Mit der Erweiterung des Stadtraums und dem Bau der Akzisemauer wanderte die Einlasskontrolle nach Osten. 1723 ordnete Friedrich Wilhelm I., der Soldatenkönig, an, den Oberbaum durch eine hölzene Brücke mit Klappen für den Schiffsverkehr zu ersetzen. Hier wurden die ankommenden Schiffe kontrolliert und vor allem: Hier war der Zoll zu entrichten- eine direkte Verbrauchssteuer auf eingeführte Waren.
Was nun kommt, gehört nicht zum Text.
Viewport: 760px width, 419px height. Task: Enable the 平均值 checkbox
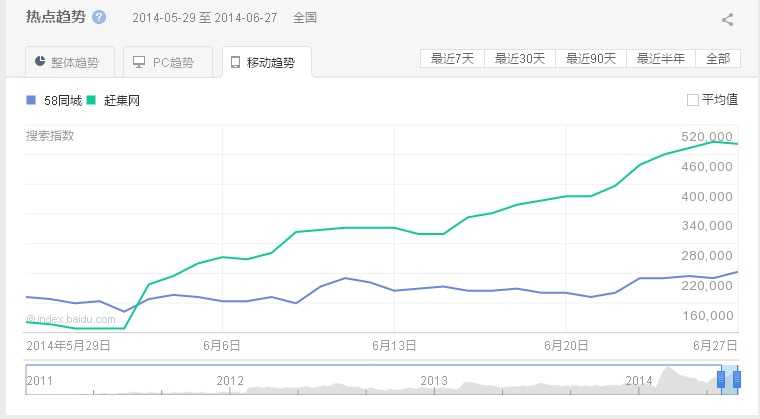click(692, 100)
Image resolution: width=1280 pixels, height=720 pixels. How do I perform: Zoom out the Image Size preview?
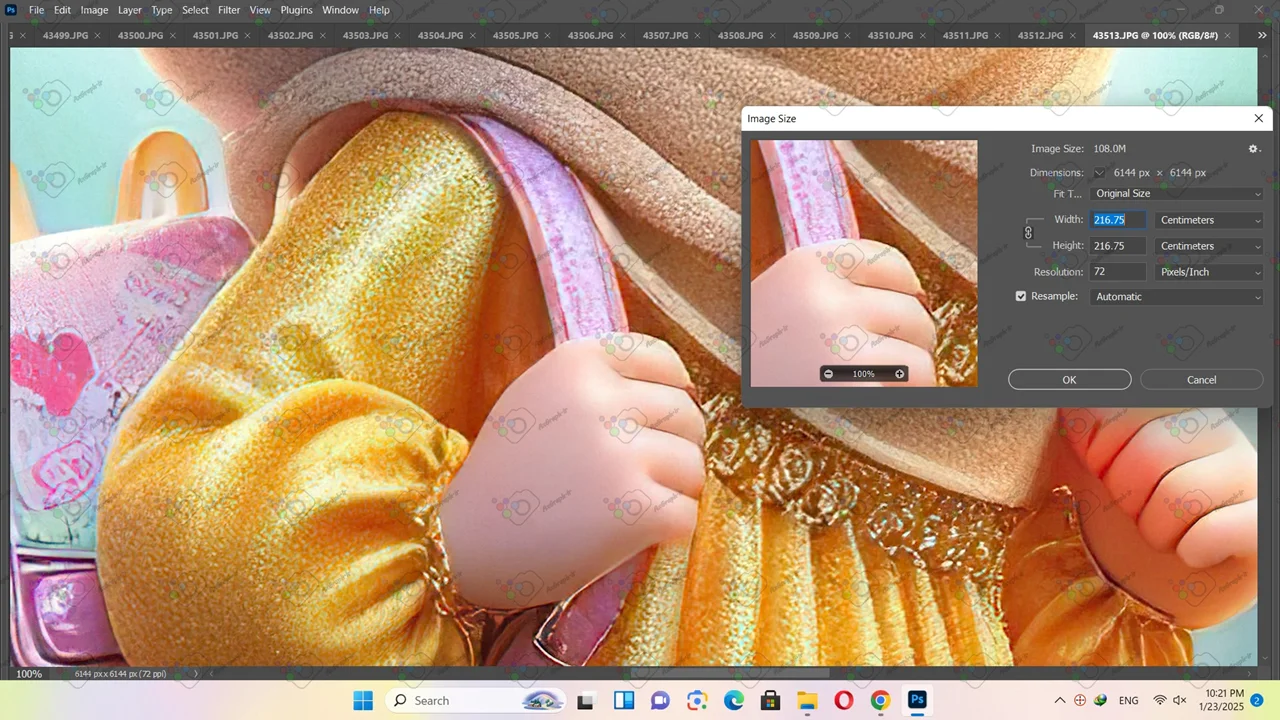coord(828,374)
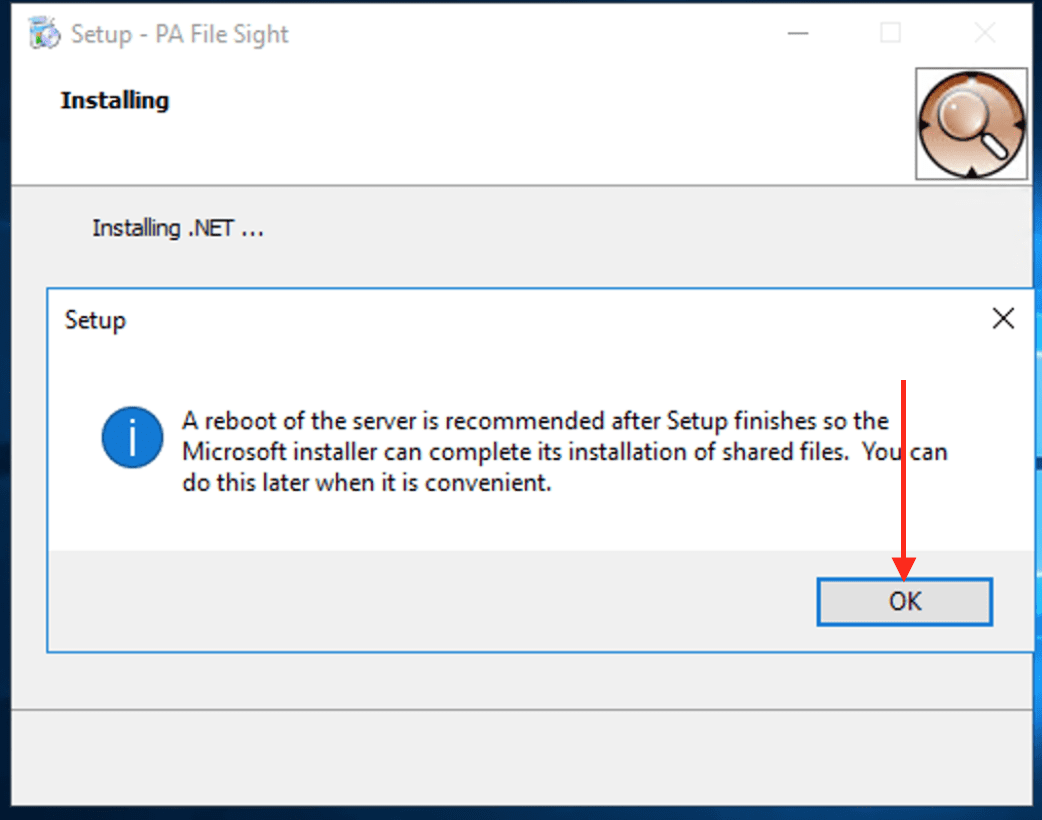This screenshot has width=1042, height=820.
Task: Click the 'Installing .NET ...' status text
Action: click(178, 228)
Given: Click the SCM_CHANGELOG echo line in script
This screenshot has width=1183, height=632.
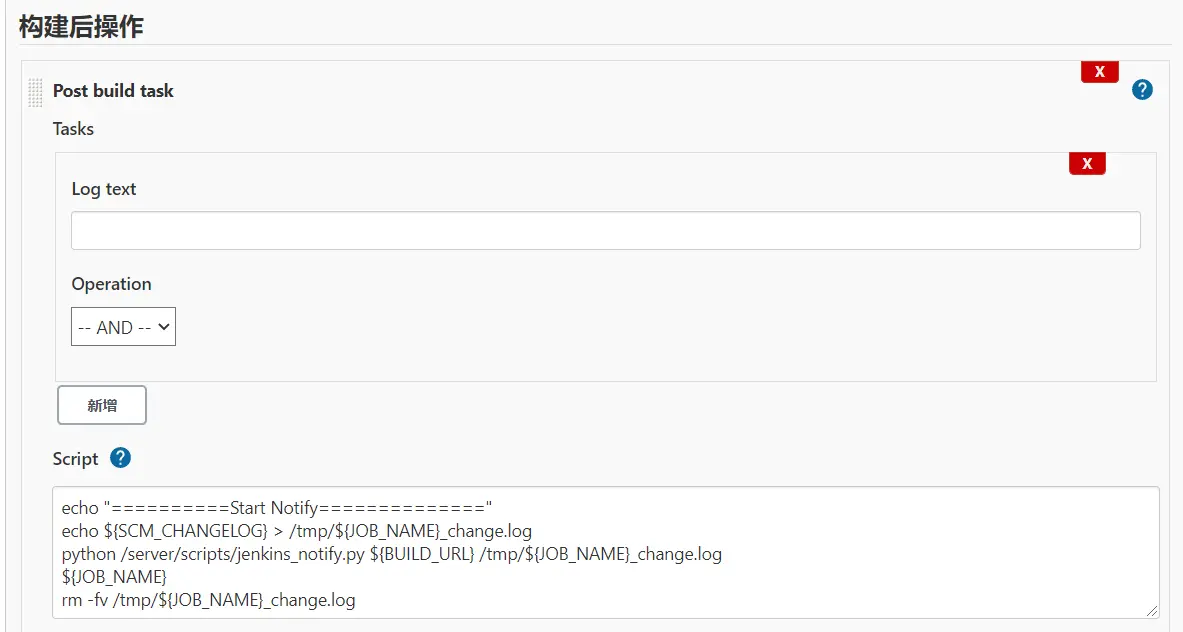Looking at the screenshot, I should pyautogui.click(x=296, y=531).
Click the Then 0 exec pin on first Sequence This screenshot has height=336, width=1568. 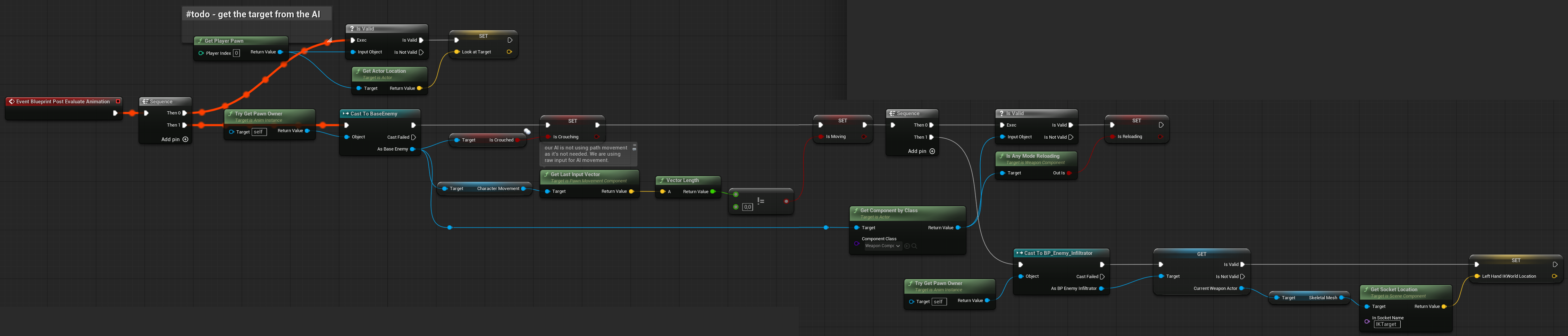(185, 113)
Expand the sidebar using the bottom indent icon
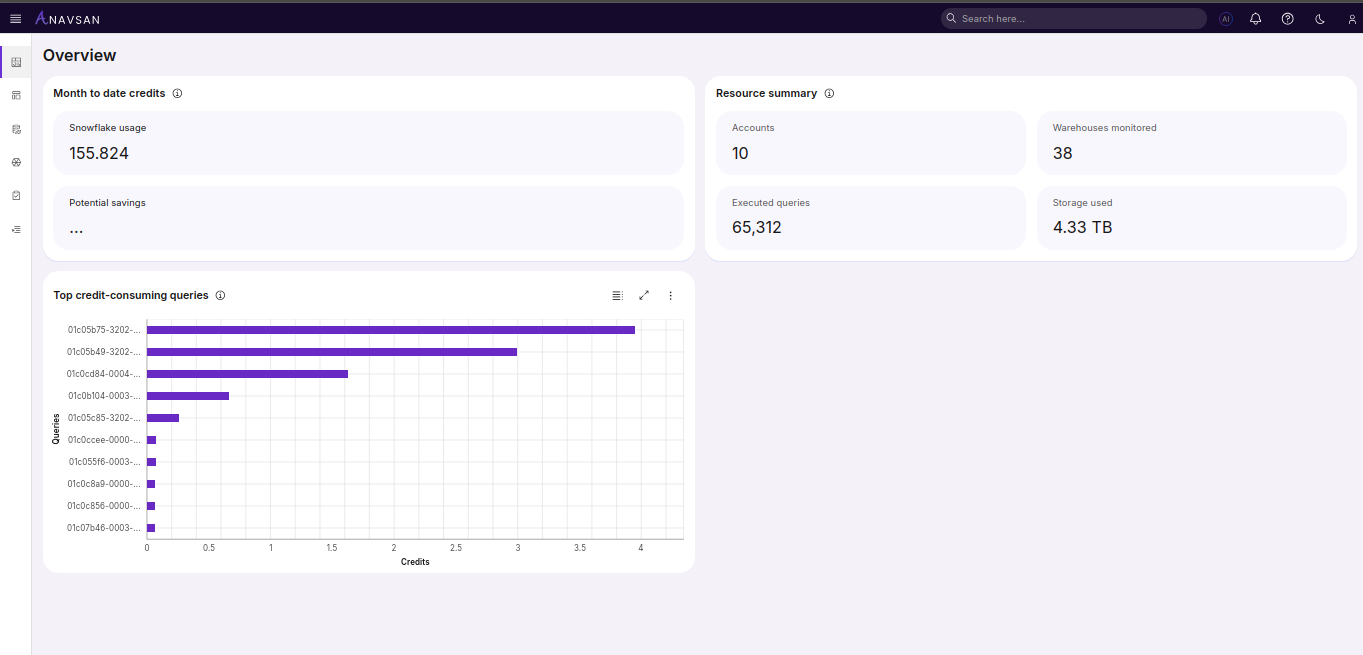This screenshot has width=1363, height=655. point(16,229)
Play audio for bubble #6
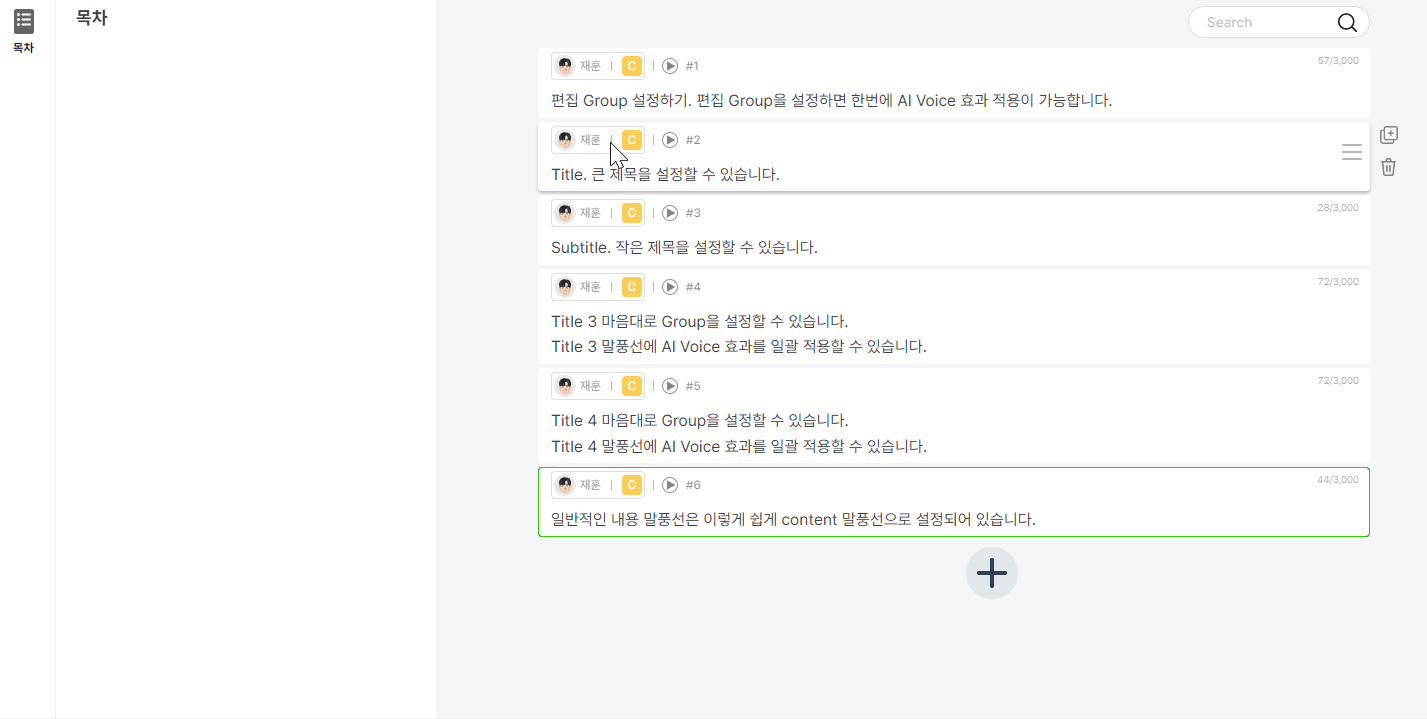Screen dimensions: 1427x719 670,485
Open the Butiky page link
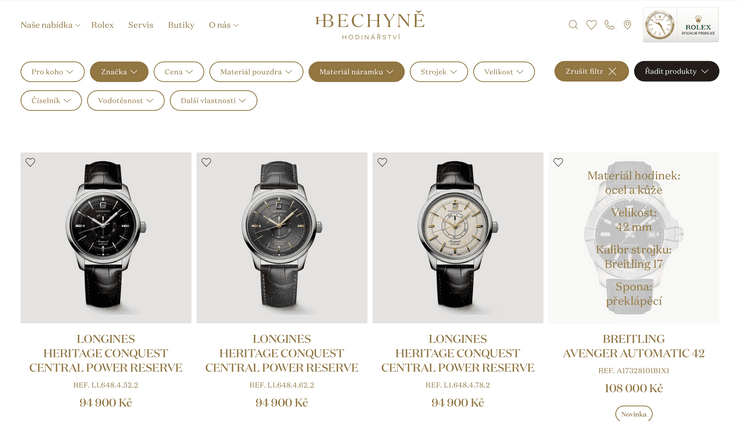 coord(181,25)
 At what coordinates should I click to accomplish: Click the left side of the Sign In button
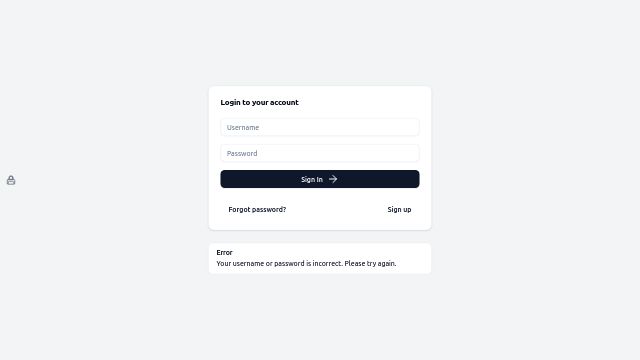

Zu beiden Ufern setzte an den Brückenenden seit 1724 die Akzisemauer an, die Berlin etwa zur Mitte des 18. Jahrhunderts dann vollständig umschloss. Diese Mauer ersetzte die früheren Befestigungen der Stadtgrenze, die sich eng um den Altstadtkern gelegt hatten.
Die heutige Oberbaumbrücke ersetzte die alte hölzerne nachdem die Firma Siemens&Halse 1893 die Genehmigung erhalten hatte, an dieser Stelle eine Eisenbahnbrücke zu errichten. Es war die Zeit, als das Bürgertum der Stadt viel auf die Geschichte von Stadt und Region hielt. So entschied man sich für die Referenz an die alte Funktion als Stadttor mit Türmen und regionaltypischen Backsteinfassaden. Der mittelalterliche Mitteltorturm der Stadtmauer von Prenzlau inklusive Wehrgängen diente als Vorbild. Hinter der historisierenden Oberfläche steckte allerdings eine moderne Ingenieurkonstruktion aus Beton und Stahl.

Die neue Landmarke enstand zwischen 1894 und 1896 im neugotischen Stil. 1902 ging auf der oberen Ebene die erste Beliner U-Bahn-Linie (heute U1) in Betrieb. Unter den Hochbahngleisen verlief ein geschützter Fußgängerweg, der einen mittelalterlichen Kreuzgang nachahmt. Neben dem überdachten Fußweg führt die Straße über die Spree.
Nach der Reparatur des stark kriegsgeschädigten Bauwerks verband dieses bis zum Mauerbau die Bezirke Friedrichshain und Kreuzberg. Am 13. August 1961 wurde die Oberbaumbrücke für den gesamten Verkehr einschließlich der U-Bahn gesperrt. Das Viermächteabkommen erlaubte ab 1972 die Nutzung durch Fußgänger mit entsprecehenden Passierscheinen.
Nach der Wiedervereinigung wurde die Brücke für insgesamt 70 Millionen Mark umfassend instandgesetzt. Man entschloss sich auch diesmal für eine ästhetisch hochwertige Rekonstruktion: Der Architekt Santiago Calatrava errichtete den zerstörten Mittelteil als schwungvollen Bogen. Seit 1995 fahren wieder U-Bahnen, Autos und Fahräder (letztere nicht konfliktfrei) über die Brücke.